Exercise aim: Once the line containing "Instruction: Click line" is found in the records below, return it and each following line exactly, up to and including the line containing "The width and height of the screenshot is (1438, 790).", and nothing else.

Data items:
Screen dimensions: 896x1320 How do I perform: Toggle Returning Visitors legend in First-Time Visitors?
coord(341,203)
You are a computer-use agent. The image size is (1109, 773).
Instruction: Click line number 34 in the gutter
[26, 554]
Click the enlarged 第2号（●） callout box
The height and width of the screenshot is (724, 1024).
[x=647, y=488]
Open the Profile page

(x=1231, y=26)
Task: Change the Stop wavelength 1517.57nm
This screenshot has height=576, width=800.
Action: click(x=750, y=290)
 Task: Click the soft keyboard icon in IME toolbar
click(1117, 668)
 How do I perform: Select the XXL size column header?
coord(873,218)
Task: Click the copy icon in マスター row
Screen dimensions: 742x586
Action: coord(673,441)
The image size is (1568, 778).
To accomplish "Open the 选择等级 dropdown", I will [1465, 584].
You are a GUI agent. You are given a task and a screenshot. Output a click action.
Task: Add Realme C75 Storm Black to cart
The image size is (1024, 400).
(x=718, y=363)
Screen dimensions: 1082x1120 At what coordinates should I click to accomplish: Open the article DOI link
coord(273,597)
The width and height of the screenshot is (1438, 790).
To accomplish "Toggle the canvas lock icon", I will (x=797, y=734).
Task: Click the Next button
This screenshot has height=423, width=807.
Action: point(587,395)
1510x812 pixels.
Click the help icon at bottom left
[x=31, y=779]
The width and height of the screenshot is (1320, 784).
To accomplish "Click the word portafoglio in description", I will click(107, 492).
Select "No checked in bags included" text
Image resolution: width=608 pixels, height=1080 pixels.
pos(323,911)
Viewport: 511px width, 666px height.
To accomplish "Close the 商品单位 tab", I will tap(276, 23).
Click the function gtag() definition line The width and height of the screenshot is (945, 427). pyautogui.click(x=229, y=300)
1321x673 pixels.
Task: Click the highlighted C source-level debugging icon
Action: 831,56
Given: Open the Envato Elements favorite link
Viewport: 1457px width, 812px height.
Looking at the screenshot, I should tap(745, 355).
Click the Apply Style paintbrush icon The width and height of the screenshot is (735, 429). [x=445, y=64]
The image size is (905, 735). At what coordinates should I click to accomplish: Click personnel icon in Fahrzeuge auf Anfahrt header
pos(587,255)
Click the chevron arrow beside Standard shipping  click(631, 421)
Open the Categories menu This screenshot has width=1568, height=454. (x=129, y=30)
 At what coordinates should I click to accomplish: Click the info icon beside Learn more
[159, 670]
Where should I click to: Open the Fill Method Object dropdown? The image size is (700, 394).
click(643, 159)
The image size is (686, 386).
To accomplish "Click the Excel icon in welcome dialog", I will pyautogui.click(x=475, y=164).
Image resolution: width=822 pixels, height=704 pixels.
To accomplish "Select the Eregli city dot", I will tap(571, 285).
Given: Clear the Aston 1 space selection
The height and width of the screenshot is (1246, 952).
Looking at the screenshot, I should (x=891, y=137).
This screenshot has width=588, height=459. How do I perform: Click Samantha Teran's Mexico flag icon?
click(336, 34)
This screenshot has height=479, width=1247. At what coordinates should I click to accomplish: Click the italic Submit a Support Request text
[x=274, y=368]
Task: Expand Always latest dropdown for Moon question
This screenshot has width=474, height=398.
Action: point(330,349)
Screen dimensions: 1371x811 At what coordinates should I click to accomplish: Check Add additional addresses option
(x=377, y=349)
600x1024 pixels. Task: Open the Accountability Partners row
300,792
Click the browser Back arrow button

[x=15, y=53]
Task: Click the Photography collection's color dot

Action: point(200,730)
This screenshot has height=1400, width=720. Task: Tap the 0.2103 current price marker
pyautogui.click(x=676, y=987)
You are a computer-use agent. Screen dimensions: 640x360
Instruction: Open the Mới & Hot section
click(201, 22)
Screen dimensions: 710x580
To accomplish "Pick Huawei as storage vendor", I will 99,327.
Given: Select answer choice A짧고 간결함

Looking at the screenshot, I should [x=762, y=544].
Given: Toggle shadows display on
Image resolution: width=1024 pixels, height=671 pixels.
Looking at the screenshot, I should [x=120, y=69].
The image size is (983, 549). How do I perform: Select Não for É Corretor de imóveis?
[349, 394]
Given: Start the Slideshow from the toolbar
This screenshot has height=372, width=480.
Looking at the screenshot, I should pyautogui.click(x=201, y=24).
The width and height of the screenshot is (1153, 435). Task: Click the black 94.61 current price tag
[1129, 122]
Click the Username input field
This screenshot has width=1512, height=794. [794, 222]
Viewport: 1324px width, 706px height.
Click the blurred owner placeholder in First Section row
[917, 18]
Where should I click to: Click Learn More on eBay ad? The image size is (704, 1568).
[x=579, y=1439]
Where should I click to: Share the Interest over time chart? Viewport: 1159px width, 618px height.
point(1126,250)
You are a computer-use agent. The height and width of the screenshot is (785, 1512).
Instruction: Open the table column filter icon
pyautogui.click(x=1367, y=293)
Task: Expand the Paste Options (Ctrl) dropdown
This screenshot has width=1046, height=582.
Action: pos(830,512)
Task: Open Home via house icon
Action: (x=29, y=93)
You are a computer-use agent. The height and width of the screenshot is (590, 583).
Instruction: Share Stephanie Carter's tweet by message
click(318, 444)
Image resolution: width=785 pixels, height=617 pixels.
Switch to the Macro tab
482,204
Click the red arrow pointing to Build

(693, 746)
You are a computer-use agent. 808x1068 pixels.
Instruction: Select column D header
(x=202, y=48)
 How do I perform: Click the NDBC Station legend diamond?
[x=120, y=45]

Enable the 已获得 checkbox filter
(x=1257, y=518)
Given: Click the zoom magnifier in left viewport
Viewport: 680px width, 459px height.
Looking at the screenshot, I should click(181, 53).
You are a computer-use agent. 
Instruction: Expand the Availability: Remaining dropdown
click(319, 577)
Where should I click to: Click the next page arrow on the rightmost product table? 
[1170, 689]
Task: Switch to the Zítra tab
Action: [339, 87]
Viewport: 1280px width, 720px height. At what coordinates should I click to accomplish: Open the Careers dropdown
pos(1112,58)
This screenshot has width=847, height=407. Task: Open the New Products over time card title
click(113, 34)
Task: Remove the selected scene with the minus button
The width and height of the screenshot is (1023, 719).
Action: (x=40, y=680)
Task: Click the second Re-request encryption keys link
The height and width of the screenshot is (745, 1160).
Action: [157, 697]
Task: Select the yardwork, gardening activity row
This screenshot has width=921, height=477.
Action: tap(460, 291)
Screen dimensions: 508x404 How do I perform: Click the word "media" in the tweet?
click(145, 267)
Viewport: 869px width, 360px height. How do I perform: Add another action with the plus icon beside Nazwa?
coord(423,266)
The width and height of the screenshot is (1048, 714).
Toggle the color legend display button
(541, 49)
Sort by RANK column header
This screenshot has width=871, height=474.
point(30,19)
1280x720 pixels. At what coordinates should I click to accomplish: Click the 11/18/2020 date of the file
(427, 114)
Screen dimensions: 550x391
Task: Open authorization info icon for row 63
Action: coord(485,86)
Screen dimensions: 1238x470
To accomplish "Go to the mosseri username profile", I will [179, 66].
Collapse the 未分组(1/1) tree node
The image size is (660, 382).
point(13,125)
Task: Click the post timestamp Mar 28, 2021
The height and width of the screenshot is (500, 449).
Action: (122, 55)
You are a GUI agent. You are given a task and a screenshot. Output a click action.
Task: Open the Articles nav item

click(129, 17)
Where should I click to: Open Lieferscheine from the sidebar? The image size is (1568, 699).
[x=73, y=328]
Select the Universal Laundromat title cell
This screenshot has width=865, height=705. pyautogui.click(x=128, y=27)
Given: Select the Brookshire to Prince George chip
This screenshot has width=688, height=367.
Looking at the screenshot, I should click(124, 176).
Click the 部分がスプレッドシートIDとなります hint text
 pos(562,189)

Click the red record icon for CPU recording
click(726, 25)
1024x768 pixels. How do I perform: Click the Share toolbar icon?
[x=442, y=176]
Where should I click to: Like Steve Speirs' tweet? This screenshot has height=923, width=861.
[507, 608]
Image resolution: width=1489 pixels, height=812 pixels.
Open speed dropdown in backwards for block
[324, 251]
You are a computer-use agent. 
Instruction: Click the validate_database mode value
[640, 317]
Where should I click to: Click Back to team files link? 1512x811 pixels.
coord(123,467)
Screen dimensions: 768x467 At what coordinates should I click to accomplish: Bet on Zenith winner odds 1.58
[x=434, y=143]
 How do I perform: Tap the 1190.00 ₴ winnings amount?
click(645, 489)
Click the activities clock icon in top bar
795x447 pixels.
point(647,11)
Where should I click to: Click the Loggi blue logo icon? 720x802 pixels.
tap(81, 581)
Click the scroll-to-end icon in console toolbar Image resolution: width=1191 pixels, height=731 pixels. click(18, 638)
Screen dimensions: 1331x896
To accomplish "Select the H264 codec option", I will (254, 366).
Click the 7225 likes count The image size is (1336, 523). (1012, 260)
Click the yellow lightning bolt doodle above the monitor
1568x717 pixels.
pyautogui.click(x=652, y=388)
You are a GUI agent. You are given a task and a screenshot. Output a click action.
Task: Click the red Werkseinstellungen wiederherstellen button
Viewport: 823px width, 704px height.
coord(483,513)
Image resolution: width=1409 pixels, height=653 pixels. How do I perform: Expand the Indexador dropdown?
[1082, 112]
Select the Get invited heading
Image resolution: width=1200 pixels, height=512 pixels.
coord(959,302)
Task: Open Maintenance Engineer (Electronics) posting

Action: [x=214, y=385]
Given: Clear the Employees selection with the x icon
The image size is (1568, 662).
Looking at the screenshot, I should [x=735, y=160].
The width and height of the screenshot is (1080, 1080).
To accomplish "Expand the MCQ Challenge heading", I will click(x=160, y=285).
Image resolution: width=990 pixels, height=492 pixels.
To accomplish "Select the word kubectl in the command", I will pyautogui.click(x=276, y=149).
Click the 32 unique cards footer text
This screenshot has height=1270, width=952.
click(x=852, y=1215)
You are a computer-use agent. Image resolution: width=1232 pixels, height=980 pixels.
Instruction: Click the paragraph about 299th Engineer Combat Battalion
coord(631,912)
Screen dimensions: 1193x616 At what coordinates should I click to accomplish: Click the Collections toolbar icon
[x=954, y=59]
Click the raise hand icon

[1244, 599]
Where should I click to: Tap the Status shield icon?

Response to the exercise:
Instruction: Click line number 34 in the gutter
[26, 554]
Click the enlarged 第2号（●） callout box
The height and width of the screenshot is (724, 1024).
[x=647, y=488]
Open the Profile page

(x=1231, y=26)
Task: Change the Stop wavelength 1517.57nm
This screenshot has height=576, width=800.
Action: click(x=750, y=290)
 Task: Click the soft keyboard icon in IME toolbar
click(1117, 668)
 How do I perform: Select the XXL size column header?
coord(873,218)
Task: Click the copy icon in マスター row
Screen dimensions: 742x586
Action: coord(673,441)
The image size is (1568, 778).
To accomplish "Open the 选择等级 dropdown", I will [1465, 584].
You are a GUI agent. You are given a task and a screenshot. Output a click action.
Task: Add Realme C75 Storm Black to cart
The image size is (1024, 400).
(x=718, y=363)
Screen dimensions: 1082x1120 At what coordinates should I click to accomplish: Open the article DOI link
coord(273,597)
The width and height of the screenshot is (1438, 790).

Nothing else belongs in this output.